# What needs to be done:
The data below is to be returned in full and exactly.

(Stored data)
━━━━━━━━━━━━━━━━━━━━
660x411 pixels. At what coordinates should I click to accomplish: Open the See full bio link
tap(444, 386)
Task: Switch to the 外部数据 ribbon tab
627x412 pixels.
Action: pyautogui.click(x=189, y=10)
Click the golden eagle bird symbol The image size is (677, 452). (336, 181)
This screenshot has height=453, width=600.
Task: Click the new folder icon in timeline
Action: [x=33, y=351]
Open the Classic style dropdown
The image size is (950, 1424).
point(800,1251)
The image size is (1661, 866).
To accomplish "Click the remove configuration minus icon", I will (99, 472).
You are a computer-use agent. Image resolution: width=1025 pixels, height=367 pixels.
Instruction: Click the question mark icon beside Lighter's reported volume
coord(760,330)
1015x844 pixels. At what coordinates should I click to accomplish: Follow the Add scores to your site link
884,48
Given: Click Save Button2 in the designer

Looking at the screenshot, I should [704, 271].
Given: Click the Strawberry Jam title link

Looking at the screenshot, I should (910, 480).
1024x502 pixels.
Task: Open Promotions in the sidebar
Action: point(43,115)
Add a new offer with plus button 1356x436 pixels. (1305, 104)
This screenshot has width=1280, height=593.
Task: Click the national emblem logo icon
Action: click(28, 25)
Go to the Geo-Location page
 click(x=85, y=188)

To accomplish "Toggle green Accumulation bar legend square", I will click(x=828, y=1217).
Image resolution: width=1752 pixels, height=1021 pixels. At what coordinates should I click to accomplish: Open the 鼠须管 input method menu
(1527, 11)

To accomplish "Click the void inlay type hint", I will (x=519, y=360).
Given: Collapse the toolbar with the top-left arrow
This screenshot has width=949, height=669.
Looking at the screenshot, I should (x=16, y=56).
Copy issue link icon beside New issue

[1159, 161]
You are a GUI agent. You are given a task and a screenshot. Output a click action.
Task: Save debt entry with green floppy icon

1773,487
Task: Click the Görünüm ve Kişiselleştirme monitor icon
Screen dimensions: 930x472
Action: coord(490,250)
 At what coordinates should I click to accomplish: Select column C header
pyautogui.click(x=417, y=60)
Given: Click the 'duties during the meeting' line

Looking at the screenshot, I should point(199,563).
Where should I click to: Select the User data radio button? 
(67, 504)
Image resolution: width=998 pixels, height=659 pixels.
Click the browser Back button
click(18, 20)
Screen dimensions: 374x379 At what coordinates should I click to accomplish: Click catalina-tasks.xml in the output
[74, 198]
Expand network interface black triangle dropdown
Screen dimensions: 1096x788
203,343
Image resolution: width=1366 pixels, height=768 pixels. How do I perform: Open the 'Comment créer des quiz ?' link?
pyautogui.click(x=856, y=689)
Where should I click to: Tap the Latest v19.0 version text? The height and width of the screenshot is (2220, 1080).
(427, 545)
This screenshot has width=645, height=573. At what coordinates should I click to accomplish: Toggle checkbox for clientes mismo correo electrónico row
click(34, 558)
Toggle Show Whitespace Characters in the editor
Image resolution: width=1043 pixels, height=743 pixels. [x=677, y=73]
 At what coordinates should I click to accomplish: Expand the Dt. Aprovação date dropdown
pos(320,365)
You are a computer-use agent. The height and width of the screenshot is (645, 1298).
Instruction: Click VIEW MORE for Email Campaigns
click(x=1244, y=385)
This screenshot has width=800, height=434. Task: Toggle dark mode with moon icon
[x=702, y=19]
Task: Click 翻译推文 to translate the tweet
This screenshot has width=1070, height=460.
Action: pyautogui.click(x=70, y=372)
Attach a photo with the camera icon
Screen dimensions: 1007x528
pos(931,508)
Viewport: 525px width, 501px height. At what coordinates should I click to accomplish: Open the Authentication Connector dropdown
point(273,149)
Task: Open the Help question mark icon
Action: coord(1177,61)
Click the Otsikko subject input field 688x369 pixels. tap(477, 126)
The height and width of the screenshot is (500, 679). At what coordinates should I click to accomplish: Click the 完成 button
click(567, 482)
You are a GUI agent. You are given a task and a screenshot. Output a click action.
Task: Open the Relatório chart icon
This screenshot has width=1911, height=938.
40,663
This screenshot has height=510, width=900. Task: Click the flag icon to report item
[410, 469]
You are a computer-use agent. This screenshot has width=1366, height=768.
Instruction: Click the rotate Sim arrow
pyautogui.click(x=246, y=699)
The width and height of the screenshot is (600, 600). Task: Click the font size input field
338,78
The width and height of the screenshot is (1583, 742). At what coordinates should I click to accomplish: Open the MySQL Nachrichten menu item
━━━━━━━━━━━━━━━━━━━━
# Written answer:
660x411 pixels. At what coordinates should I click to accomplish: Open the See full bio link
tap(444, 386)
Task: Switch to the 外部数据 ribbon tab
627x412 pixels.
Action: pyautogui.click(x=189, y=10)
Click the golden eagle bird symbol The image size is (677, 452). (336, 181)
This screenshot has height=453, width=600.
Task: Click the new folder icon in timeline
Action: [x=33, y=351]
Open the Classic style dropdown
The image size is (950, 1424).
point(800,1251)
The image size is (1661, 866).
To accomplish "Click the remove configuration minus icon", I will (99, 472).
You are a computer-use agent. Image resolution: width=1025 pixels, height=367 pixels.
Instruction: Click the question mark icon beside Lighter's reported volume
coord(760,330)
1015x844 pixels. At what coordinates should I click to accomplish: Follow the Add scores to your site link
884,48
Given: Click Save Button2 in the designer

Looking at the screenshot, I should [704, 271].
Given: Click the Strawberry Jam title link

Looking at the screenshot, I should (910, 480).
1024x502 pixels.
Task: Open Promotions in the sidebar
Action: point(43,115)
Add a new offer with plus button 1356x436 pixels. (1305, 104)
This screenshot has width=1280, height=593.
Task: Click the national emblem logo icon
Action: click(28, 25)
Go to the Geo-Location page
 click(x=85, y=188)

To accomplish "Toggle green Accumulation bar legend square", I will click(x=828, y=1217).
Image resolution: width=1752 pixels, height=1021 pixels. At what coordinates should I click to accomplish: Open the 鼠须管 input method menu
(1527, 11)

To accomplish "Click the void inlay type hint", I will (x=519, y=360).
Given: Collapse the toolbar with the top-left arrow
This screenshot has width=949, height=669.
Looking at the screenshot, I should (x=16, y=56).
Copy issue link icon beside New issue

[1159, 161]
You are a GUI agent. You are given a task and a screenshot. Output a click action.
Task: Save debt entry with green floppy icon

1773,487
Task: Click the Görünüm ve Kişiselleştirme monitor icon
Screen dimensions: 930x472
Action: coord(490,250)
 At what coordinates should I click to accomplish: Select column C header
pyautogui.click(x=417, y=60)
Given: Click the 'duties during the meeting' line

Looking at the screenshot, I should point(199,563).
Where should I click to: Select the User data radio button? 
(67, 504)
Image resolution: width=998 pixels, height=659 pixels.
Click the browser Back button
click(18, 20)
Screen dimensions: 374x379 At what coordinates should I click to accomplish: Click catalina-tasks.xml in the output
[74, 198]
Expand network interface black triangle dropdown
Screen dimensions: 1096x788
203,343
Image resolution: width=1366 pixels, height=768 pixels. How do I perform: Open the 'Comment créer des quiz ?' link?
pyautogui.click(x=856, y=689)
Where should I click to: Tap the Latest v19.0 version text? The height and width of the screenshot is (2220, 1080).
(427, 545)
This screenshot has width=645, height=573. At what coordinates should I click to accomplish: Toggle checkbox for clientes mismo correo electrónico row
click(34, 558)
Toggle Show Whitespace Characters in the editor
Image resolution: width=1043 pixels, height=743 pixels. [x=677, y=73]
 At what coordinates should I click to accomplish: Expand the Dt. Aprovação date dropdown
pos(320,365)
You are a computer-use agent. The height and width of the screenshot is (645, 1298).
Instruction: Click VIEW MORE for Email Campaigns
click(x=1244, y=385)
This screenshot has width=800, height=434. Task: Toggle dark mode with moon icon
[x=702, y=19]
Task: Click 翻译推文 to translate the tweet
This screenshot has width=1070, height=460.
Action: pyautogui.click(x=70, y=372)
Attach a photo with the camera icon
Screen dimensions: 1007x528
pos(931,508)
Viewport: 525px width, 501px height. At what coordinates should I click to accomplish: Open the Authentication Connector dropdown
point(273,149)
Task: Open the Help question mark icon
Action: coord(1177,61)
Click the Otsikko subject input field 688x369 pixels. tap(477, 126)
The height and width of the screenshot is (500, 679). At what coordinates should I click to accomplish: Click the 完成 button
click(567, 482)
You are a GUI agent. You are given a task and a screenshot. Output a click action.
Task: Open the Relatório chart icon
This screenshot has width=1911, height=938.
40,663
This screenshot has height=510, width=900. Task: Click the flag icon to report item
[410, 469]
You are a computer-use agent. This screenshot has width=1366, height=768.
Instruction: Click the rotate Sim arrow
pyautogui.click(x=246, y=699)
The width and height of the screenshot is (600, 600). Task: Click the font size input field
338,78
The width and height of the screenshot is (1583, 742). At what coordinates should I click to accomplish: Open the MySQL Nachrichten menu item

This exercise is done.